Konmariconvert · 10/02/2020 07:19

slipperywhensparticus l don’t recall saying he doesn’t do other leisure activities so a big presumption on your part.

I did however say he has other friends, but surely he is allowed to be upset about the demise of this other long standing friendship. As his mum l was merely seeking advice on how to help him process this, which many have kindly done which l am grateful for.

OP posts:
Konmariconvert · 10/02/2020 07:23

Londonborncatty good advice, thank you!

This is what l as trying to convey but you’ve summed it up nicely, even when we have plans on what to do/say it’s also good to seek advice from other parents on whether this is a good idea or not .

OP posts:
itsgettingweird · 10/02/2020 17:24

Them going without him is up to him.

But them sending snaps of it to him is unkind and targeted.

He just needs to message back to tell them include him or keep him out of it or even better still deliberately not even read the messages.

BrokenWing · 10/02/2020 17:50

He’s 11 not 13..typo!

Maybe try the preteen topic rather than teenagers, you might get some advice from preteen parents there.

ds(15) friendship group, which lasted right through from primary until the first year or two of secondary, also went in separate directions as the boys matured and had different interests etc.

ds is now friends with a different group of boys who I don't know, I miss the stage where I knew his friends and their mums well, but sometimes it just works out that way (in his case its a blessing as his old friends have been getting into a bit of trouble recently). I wouldn't interfere with this process other than to encourage him to find new friends/widen his friendship circle and support where possible with lifts etc.

Hepsibar · 10/02/2020 18:02

I think it can be v difficult for children/teens who are exceptional in some way and easy for others to feel insecure or "bitchy". If they were different in another way, for example, a condition which makes them stand out such as autism, no doubt they'd likely be picked on for that.

It is sad for your son but there is a lot of shifting sands in friendships at this time and also you need to be careful on how you support him without appearing overbearing (to him or these friends). Has he any friends out of school from elite sports or in school?

If you are concerned could also speak to Form Tutor at school to keep a check, ask if they could check at break and lunchtimes very discreetly. Schools often run and explore bullying in drama and look at different situations which can sometimes be helpful.

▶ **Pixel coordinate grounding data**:
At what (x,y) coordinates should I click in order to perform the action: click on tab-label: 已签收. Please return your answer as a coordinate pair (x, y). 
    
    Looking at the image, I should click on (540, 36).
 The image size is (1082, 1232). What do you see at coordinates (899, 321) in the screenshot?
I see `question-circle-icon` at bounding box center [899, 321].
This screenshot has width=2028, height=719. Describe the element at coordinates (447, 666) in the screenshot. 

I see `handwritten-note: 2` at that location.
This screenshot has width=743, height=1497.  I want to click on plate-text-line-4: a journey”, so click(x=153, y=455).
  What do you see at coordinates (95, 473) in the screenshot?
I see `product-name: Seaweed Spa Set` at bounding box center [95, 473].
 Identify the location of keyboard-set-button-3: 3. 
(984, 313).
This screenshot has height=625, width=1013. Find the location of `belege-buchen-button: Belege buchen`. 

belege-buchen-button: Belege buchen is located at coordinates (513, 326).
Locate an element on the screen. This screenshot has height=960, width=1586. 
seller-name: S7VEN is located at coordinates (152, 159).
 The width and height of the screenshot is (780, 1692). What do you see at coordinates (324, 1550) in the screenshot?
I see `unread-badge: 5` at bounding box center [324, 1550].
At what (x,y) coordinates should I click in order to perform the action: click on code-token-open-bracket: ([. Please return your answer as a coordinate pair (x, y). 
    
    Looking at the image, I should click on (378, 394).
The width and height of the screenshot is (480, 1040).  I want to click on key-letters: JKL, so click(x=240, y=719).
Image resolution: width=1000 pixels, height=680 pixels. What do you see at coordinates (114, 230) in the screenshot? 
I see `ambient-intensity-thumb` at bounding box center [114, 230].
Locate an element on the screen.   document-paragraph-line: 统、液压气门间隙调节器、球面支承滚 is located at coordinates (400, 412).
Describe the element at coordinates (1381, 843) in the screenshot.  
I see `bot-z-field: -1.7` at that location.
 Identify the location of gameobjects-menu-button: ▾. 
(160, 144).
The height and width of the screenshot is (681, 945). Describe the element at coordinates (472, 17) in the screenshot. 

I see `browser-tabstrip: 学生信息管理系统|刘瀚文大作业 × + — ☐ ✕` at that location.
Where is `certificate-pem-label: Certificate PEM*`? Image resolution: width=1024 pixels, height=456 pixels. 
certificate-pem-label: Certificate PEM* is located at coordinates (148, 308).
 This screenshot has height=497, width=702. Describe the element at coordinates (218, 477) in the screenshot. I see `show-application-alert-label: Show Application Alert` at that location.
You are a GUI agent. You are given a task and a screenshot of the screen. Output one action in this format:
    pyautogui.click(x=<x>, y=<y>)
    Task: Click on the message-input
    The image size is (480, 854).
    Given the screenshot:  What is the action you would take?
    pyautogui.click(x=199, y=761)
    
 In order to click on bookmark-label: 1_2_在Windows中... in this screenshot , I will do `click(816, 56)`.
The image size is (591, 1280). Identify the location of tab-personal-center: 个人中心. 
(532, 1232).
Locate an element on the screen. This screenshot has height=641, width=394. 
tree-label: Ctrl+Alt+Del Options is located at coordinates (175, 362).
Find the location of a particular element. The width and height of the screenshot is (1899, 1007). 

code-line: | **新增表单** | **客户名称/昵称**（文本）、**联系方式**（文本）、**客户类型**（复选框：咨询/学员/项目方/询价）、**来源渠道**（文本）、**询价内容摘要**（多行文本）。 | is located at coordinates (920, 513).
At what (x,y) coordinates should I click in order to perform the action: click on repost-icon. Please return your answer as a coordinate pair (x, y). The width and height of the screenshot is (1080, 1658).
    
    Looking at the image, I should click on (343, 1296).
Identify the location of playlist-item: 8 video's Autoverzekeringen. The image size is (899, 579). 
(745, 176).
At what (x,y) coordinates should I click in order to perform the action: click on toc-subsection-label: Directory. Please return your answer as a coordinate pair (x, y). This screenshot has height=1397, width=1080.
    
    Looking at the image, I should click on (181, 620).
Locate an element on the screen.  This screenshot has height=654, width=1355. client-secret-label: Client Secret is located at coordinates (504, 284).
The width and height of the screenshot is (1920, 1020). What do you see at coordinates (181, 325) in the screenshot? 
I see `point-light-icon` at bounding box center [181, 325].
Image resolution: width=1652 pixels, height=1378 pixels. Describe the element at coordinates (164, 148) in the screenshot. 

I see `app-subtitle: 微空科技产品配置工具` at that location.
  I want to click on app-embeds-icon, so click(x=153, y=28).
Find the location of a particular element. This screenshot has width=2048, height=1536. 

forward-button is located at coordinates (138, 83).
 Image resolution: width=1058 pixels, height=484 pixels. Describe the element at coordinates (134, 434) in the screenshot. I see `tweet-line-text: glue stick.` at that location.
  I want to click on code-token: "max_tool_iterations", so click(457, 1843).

▶ **Exercise aim**: Continue the forum thread about a mother's son and his fading friendship group, starting after its last post.

▶ **Output for this task**:
doritosdip · 10/02/2020 18:28

The Snapchat stuff is mean and petty.

It's up to him what to do about the other stuff but definitely don't get involved by contacting the mums etc

You really can't understand why they might be jealous? Even if your son doesn't brag, these boys obviously wish that they were as talented as your son. It's many sporty kids dreams to play for England, score the winning goal etc Would you do a sporting activity with a person who's miles better or would you quit because it made you feel crap?

As the others said I also suspect that this is the end of friendship and your son should make new friends. It's very normal to grow apart from your primary school friends

Northernparent68 · 11/02/2020 12:33

Are you sure your son does n’t brag to his friends ? Or maybe he takes it too seriously and is over competitive with them

GreenTulips · 11/02/2020 12:38

3 teens

None are friends with junior school kids. All made new friends.

That’s senior school for you.

BarbedBloom · 11/02/2020 14:31

Unfortunately this does happen as they get older. I used to work in a secondary school and primary friendships often drift as people grow up, change and make other friends. It could well be that the other two boys get on better or that there could be jealousy going on. Intervening won't do any good, if you try and force the other boys to invite him, I can't imagine they will be too nice to him.

I get this, I had a friend from nursery but we drifted apart in secondary. My mum was close friends with hers and must have said something as I was suddenly invited around again. The girl clearly didn't want me there, which was even worse. She would whisper to her other friends and they would all laugh while I sat in the corner. I made other friends instead.